* _Task requirements_: Print each entry precisely; exclude the pictures.

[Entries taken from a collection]
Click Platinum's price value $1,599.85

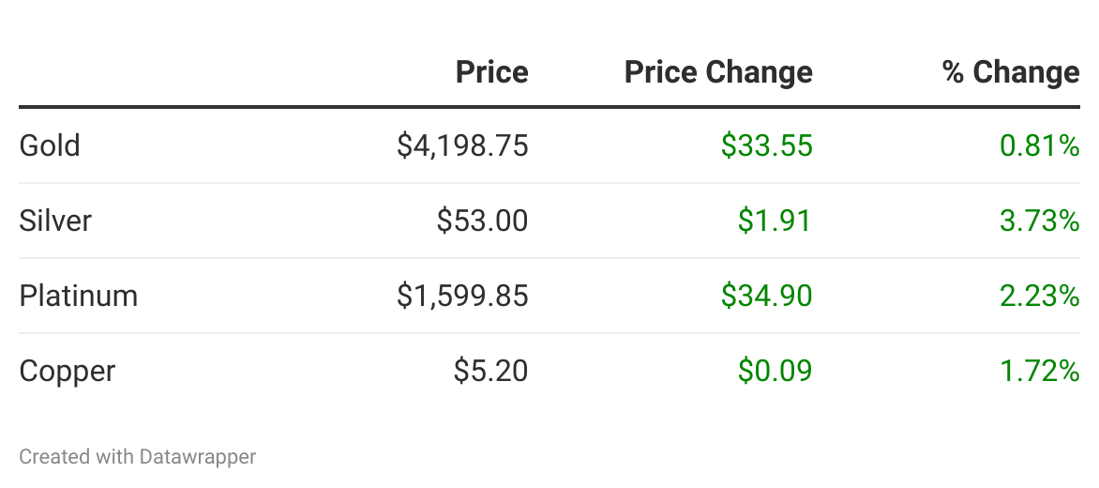pyautogui.click(x=462, y=296)
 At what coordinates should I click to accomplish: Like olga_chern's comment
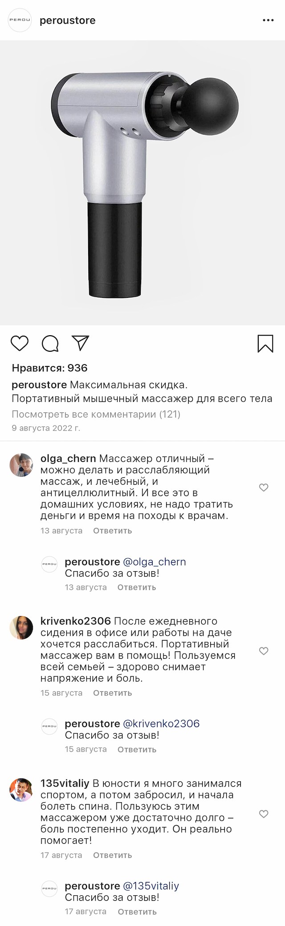tap(264, 487)
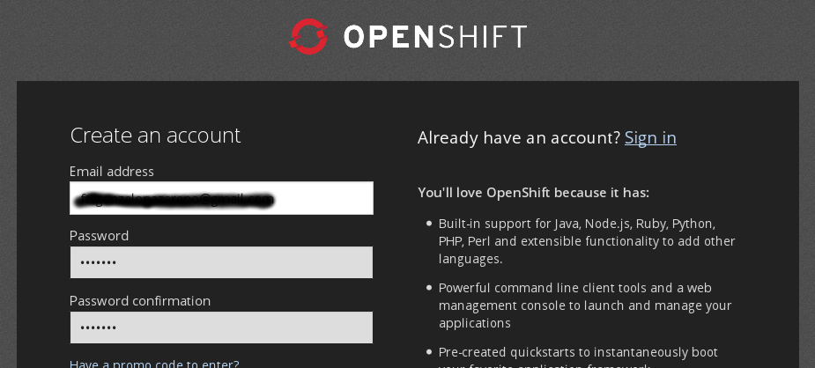The image size is (815, 368).
Task: Focus the Password confirmation input field
Action: tap(221, 328)
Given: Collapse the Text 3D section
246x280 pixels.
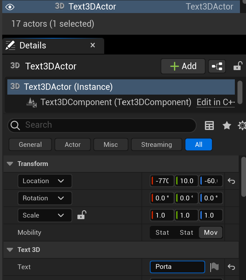Looking at the screenshot, I should 10,250.
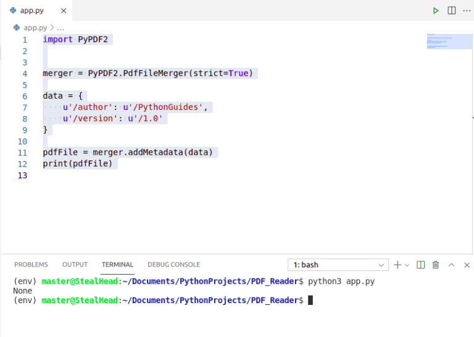Click line number 11 in gutter

click(x=22, y=153)
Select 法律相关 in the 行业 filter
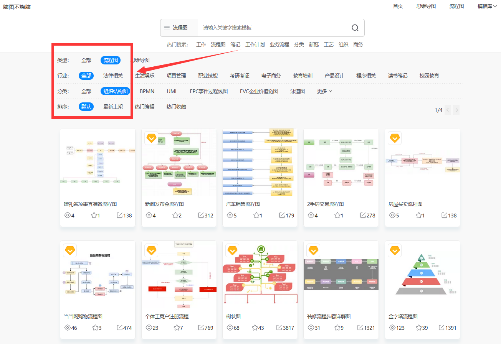The image size is (501, 344). click(113, 76)
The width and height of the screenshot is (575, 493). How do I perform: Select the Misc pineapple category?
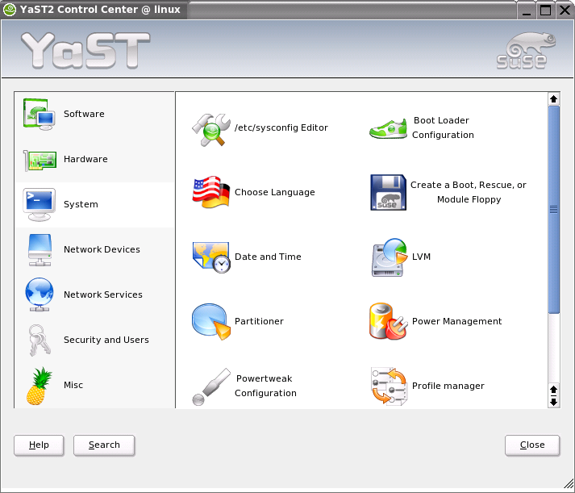pos(73,386)
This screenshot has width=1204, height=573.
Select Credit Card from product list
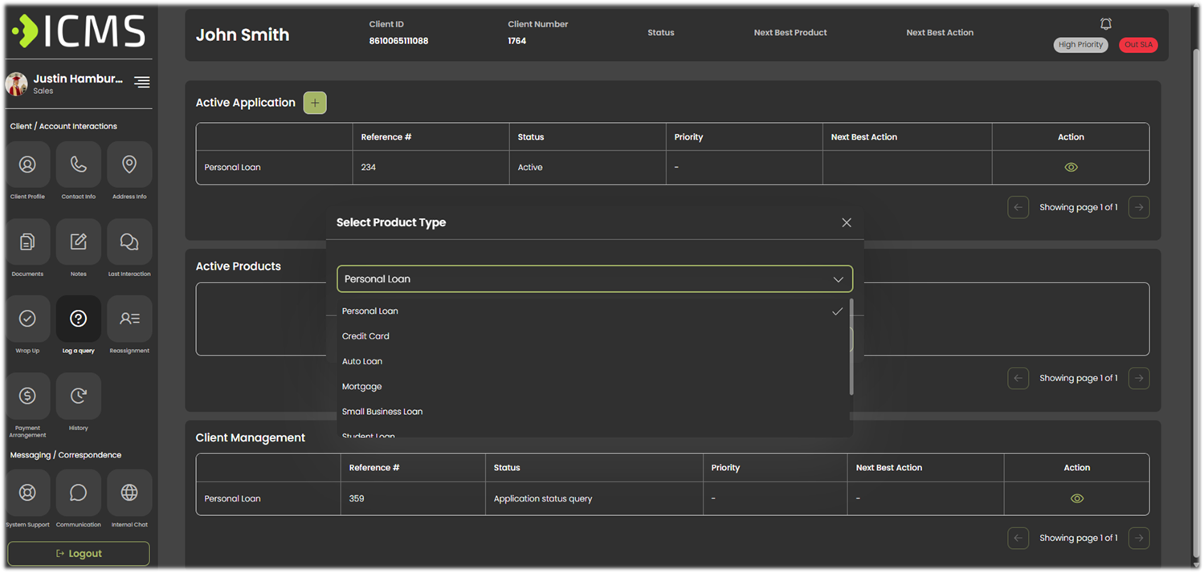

* _Final answer_:
Click Platinum's price value $1,599.85

pyautogui.click(x=462, y=296)
 At what coordinates should I click to accomplish: Like olga_chern's comment
tap(264, 487)
The image size is (815, 368).
Task: Focus the Password confirmation input field
Action: tap(221, 328)
Given: Collapse the Text 3D section
246x280 pixels.
Looking at the screenshot, I should 10,250.
Click line number 11 in gutter

click(x=22, y=153)
Select 法律相关 in the 行业 filter
The image size is (501, 344). click(113, 76)
The width and height of the screenshot is (575, 493). How do I perform: Select the Misc pineapple category?
pos(73,386)
This screenshot has width=1204, height=573.
Select Credit Card from product list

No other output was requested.